A Good Egg

February 28, 2012 § 2 Comments

9/08 It’s time to end my sabbatical and get back to writing about life on our Hawaii farm.  The past month or so, I have been pondering the next topic.  I suppose I was waiting for THE IDEA.  One that was spectacular and earth shaking.  I didn’t have one of those.  What I did have was a bowl full of beautiful eggs from our chickens and I decided the simple egg was worthy of discussion.

For you city-folks, you might be surprised to learn that those beautiful, deep yolk, farm-fresh eggs do not magically appear.  You need more than just chickens.  You also need those sweet, fluffy puff balls to be at least 5 months old, in good health, enough quality food and water, a clean place to lay, and sufficient daylight.  An egg’s quality reflects the care and management the hen receives and getting good eggs requires some work – and not just on the part of the chicken.  But once you have the right “ingredients,” getting delicious eggs from  a small, healthy, laying flock can happen.  I’m actually surprised that more people don’t keep a hen or two.

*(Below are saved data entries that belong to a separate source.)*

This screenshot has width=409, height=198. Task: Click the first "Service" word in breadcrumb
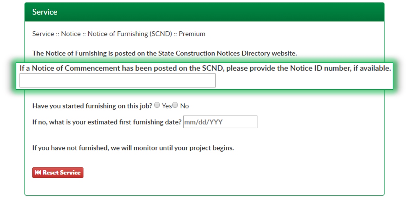43,34

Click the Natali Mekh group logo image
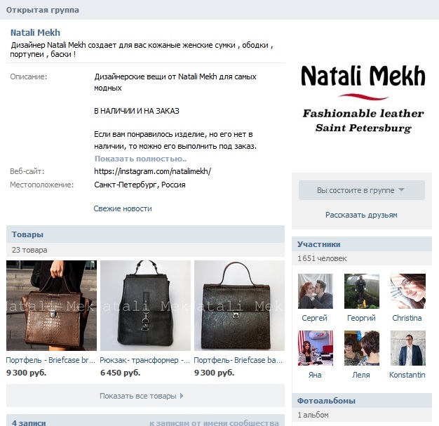click(363, 99)
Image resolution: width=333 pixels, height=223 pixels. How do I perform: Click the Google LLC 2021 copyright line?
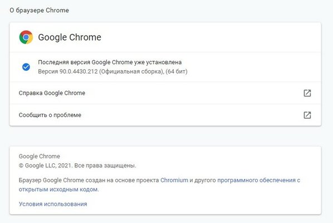77,166
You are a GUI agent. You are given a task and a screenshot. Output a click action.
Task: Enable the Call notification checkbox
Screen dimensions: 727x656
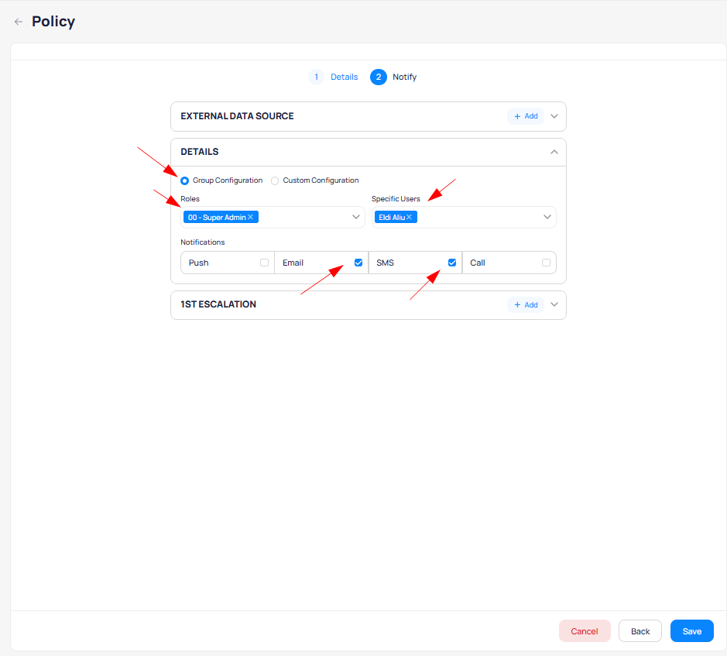546,263
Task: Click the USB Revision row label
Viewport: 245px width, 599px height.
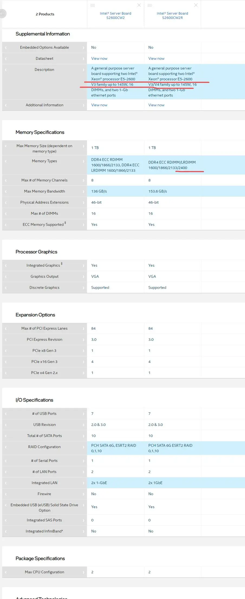Action: [44, 425]
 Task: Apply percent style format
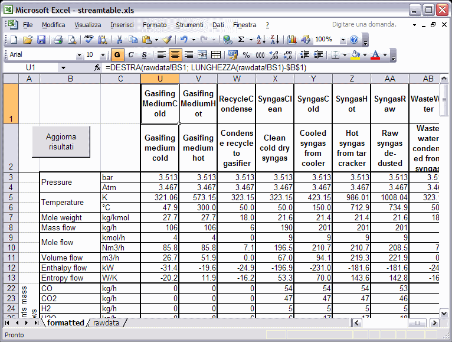coord(246,55)
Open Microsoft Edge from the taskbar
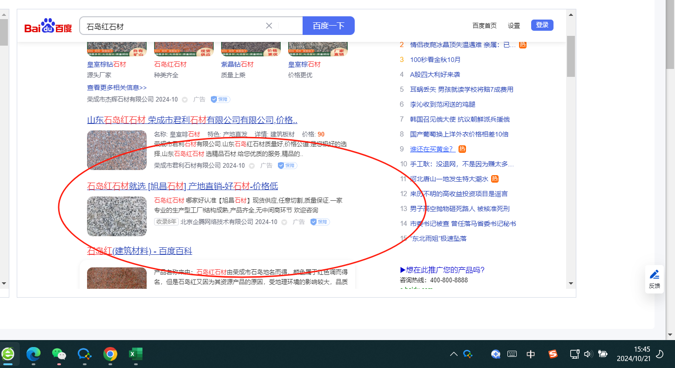675x368 pixels. coord(33,354)
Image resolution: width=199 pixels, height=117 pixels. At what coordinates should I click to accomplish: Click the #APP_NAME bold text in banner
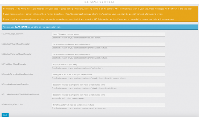tap(22, 27)
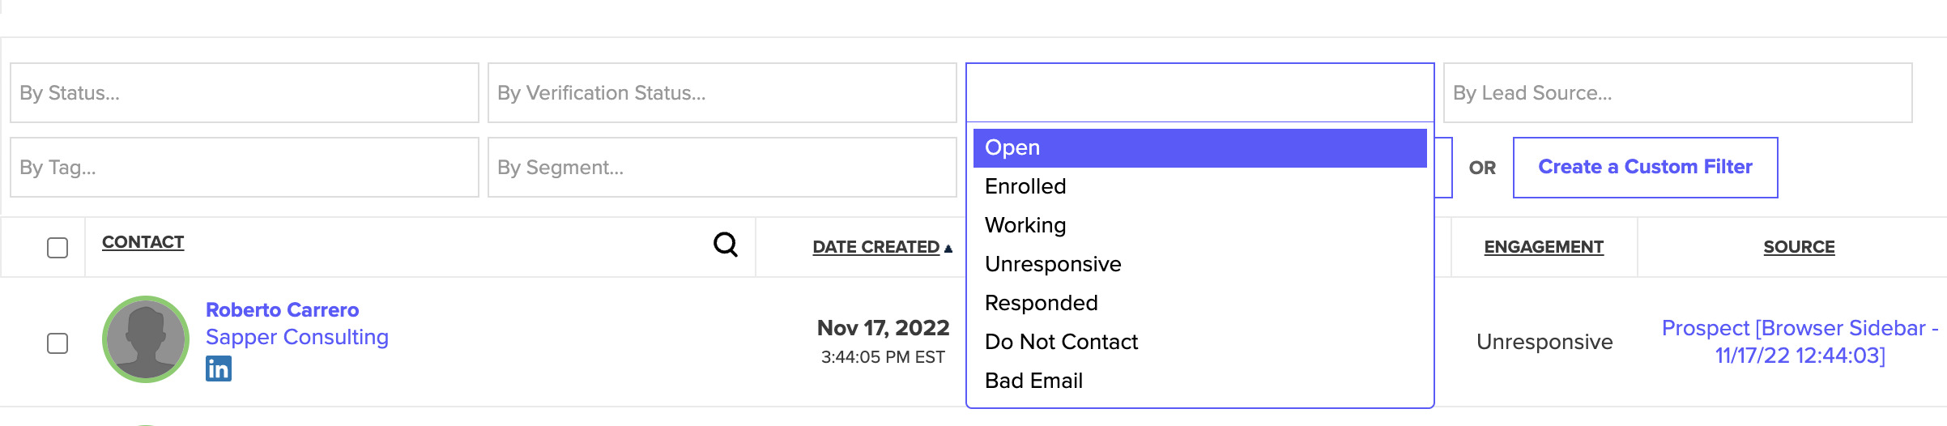Screen dimensions: 1947x426
Task: Tick the select-all contacts checkbox
Action: 58,248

Every time I gather an egg from my laundry basket (yes, my laundry basket… you see my chickens are a bit too free-range) I think about what this hen has created:  An incredible combination of water, protein, fat, carbohydrates, vitamins and minerals in such a neat – beautiful green – calcium-rich package.  This egg is perfect for breakfast, lunch or dinner.  It can create savory meals or sweet treats.   And she doesn’t need a rooster to produce this egg – or any of the 4,000 or so eggs she has in her body.  No, all she really needs is to be happy and she will give the gift of “real food” every other day or so.

So the next time you find yourself at your local farmer’s market, wondering if the extra dollar or two is worth spending on that dozen of fresh, organic eggs, take it from this farmer, it is.  The eggs are fresher which gives them better texture.  They haven’t been washed in a chemical bath which gives supermarket eggs an unpleasant aftertaste (do a comparison and you’ll see what I mean).  They are lower in cholesterol.  And I always ask if the hens are truly free-range.  Do some research on the commercial egg business and you’ll decide if you want to endorse the chicken industry.  If the hens are given a varied and organic diet, the eggs will have a more complex and richer flavor.  Plus, less stress and a better environment means that happy hens do lay tastier eggs.

The message for today:  Know your food – talk with your farmer – buy locally – and yes, real food, including real eggs, costs money.  Is it worth it?  After finishing my fresh herb omelet this morning, I realized that the time and effort spent on our hens is worth every mouthful.